# [Problems and tasks]
(A) Answer these questions about the passage on joining the ML community:
(i) What does it call a very easy thing to start with?
(ii) On which two platforms are many Huggingface contributors said to be active?
(iii) What library is given as an excellent example of a simple problem faced by many?
(B) List every online platform or service named in the passage on joining the ML community.

A more long-term, strategic aim would be a well defined long term goal that requires multiple steps to achieve. A strategic aim could involve multiple tactical steps. This is also, what we like to call friendship in some polite-speak areas of the world.

I have no immediate goals or projects, just need some basic ideas on how to be a part of the ML community.

Find interests of people and do something for them. Many people simply ask questions on Twitter, or you can infer what they are interested in looking at their Linkedin/work and their personal blogs.

What would be a good starting point for this?

A very easy thing to start with is literature review. Specially, for new topics being researched by influential people in the field. A good literature review shows your interest and willingness to help. Opens door to communication.

A good place to find what topics are missing a decent literature review: Go through NLP reddit r/LanguageTechnology or subreddits for Deep Learning, Machine Learning and so on.

Or go through twitter. And help people out there. Answer their question with depth. Do not rush to be the first, but the best. When it comes to technology, almost all platforms behave a bit like StackOverflow, the right answer might not get accepted: but it'll get noticed. Btw, lot of the Huggingface contributors happen to be active on Github and Twitter both. Hanging around on their Slack can't hurt either.

But important thing, try and stick to one medium. The place where you are most at home and gels with your personality. This could actually even be Youtube if you're an English-fluent, attractive looking person.

The other reason you need to stick to one medium is that audience will spend most of their time on 1 or 2 social media channels.

If they see that your content is not that popular on the other channel - They will do the cross posting for you. For instance, we've both seen Twitter content even within ML such as the Gary Marcus debate and attack on Yann LeCun spill over on reddit. And of course, people are still posting Tweets on TikTok!

Word of mouth will be your biggest friend.

Find problems that many people face. Usually a simple problem faced by many is a great problem statement. The python requests library comes to my mind as an excellent example of such a challenge. The work by gensim around shallow vectorization methods like word2vec and Glove was also quite similar in vein for quite a lot of time. Of course, with the rise of Deep Learning and better tooling makes their work less important - but they stuck in my mind, didn't they?

Why is that a great problem statement?

It's maximising the area under the curve. Solve a trivial problem faced by many or a huge problem faced by some. It has the same impact.

What's something that has worked for you in finding interesting problems?

Find intersections with domains that have little to do with each other. For us, there are domains that have little to do with tech/code and can see great benefits from our involvement.

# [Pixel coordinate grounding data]
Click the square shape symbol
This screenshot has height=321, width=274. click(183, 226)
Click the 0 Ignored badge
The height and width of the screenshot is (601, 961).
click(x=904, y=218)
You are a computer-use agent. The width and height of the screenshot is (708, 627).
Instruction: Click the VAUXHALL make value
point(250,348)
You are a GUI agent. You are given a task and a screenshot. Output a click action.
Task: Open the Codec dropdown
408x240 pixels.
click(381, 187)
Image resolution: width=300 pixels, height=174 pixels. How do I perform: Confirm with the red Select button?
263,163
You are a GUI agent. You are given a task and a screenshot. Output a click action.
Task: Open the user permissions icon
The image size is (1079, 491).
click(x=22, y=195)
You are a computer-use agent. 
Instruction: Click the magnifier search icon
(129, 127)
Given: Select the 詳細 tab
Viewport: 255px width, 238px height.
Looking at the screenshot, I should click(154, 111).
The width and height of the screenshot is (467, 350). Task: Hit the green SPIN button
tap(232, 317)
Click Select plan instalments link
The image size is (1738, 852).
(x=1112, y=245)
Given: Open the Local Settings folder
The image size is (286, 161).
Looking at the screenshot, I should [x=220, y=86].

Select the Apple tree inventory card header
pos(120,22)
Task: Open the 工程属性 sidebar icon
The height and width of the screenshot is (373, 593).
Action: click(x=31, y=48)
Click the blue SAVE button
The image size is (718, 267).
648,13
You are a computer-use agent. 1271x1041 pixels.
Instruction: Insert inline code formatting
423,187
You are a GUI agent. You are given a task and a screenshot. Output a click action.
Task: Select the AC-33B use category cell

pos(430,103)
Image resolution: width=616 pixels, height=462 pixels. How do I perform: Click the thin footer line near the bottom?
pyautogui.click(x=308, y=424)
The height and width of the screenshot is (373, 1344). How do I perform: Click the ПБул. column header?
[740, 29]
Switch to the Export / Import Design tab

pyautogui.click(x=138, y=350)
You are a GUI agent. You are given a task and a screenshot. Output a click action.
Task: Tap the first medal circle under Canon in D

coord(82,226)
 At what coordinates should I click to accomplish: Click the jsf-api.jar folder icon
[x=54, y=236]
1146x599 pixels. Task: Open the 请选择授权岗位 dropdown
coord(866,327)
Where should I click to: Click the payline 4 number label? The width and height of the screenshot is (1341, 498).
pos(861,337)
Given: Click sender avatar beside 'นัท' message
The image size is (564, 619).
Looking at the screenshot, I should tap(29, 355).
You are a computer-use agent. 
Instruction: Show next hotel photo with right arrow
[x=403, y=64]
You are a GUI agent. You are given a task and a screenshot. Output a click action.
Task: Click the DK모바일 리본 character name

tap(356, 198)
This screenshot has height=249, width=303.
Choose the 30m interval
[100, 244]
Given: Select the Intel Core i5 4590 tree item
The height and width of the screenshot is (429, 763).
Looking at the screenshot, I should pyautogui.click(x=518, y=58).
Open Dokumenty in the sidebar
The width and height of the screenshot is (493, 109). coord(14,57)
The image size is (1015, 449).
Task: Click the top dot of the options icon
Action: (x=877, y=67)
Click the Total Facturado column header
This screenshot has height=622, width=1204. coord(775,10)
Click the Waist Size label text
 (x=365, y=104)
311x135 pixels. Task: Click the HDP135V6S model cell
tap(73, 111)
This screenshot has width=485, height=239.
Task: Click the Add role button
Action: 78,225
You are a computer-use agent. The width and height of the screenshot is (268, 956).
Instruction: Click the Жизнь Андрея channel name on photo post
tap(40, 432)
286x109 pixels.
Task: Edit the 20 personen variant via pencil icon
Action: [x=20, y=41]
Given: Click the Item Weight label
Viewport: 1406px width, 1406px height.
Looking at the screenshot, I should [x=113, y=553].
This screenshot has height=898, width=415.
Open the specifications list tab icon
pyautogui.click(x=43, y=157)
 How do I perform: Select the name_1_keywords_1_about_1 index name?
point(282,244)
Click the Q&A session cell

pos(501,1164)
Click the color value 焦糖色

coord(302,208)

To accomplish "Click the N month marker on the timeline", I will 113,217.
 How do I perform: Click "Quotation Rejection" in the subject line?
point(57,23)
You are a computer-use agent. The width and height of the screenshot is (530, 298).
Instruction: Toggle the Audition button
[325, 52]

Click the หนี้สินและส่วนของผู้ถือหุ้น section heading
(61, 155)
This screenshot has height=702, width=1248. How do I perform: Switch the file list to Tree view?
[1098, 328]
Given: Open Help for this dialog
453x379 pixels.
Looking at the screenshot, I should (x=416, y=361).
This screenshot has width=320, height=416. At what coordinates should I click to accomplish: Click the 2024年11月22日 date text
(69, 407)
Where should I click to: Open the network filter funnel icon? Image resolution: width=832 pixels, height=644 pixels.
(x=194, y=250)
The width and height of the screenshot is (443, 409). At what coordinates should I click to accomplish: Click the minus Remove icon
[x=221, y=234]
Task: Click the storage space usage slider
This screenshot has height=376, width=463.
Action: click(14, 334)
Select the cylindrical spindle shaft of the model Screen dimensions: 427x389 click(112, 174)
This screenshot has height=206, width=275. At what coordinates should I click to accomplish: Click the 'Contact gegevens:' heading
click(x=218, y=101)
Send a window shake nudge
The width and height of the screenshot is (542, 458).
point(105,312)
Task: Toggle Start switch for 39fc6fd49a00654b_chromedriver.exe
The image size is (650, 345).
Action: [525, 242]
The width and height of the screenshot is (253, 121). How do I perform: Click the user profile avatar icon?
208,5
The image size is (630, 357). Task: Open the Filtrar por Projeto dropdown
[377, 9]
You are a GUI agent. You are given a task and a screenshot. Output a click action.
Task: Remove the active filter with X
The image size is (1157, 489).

# [Your responses]
(A)
(i) Literature review.
(ii) Github and Twitter.
(iii) The python requests library.

(B) Twitter, Linkedin, reddit, StackOverflow, Github, Slack, Youtube, TikTok